§ **What the task requires**
The data below should be duplicated in full, unchanged.

§ **Pixel coordinate grounding data**
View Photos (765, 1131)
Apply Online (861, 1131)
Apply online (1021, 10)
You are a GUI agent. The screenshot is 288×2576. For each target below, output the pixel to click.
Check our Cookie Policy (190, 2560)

§ **Reply**
View Photos (765, 1131)
Apply Online (861, 1131)
Apply online (1021, 10)
You are a GUI agent. The screenshot is 288×2576. For each target below, output the pixel to click.
Check our Cookie Policy (190, 2560)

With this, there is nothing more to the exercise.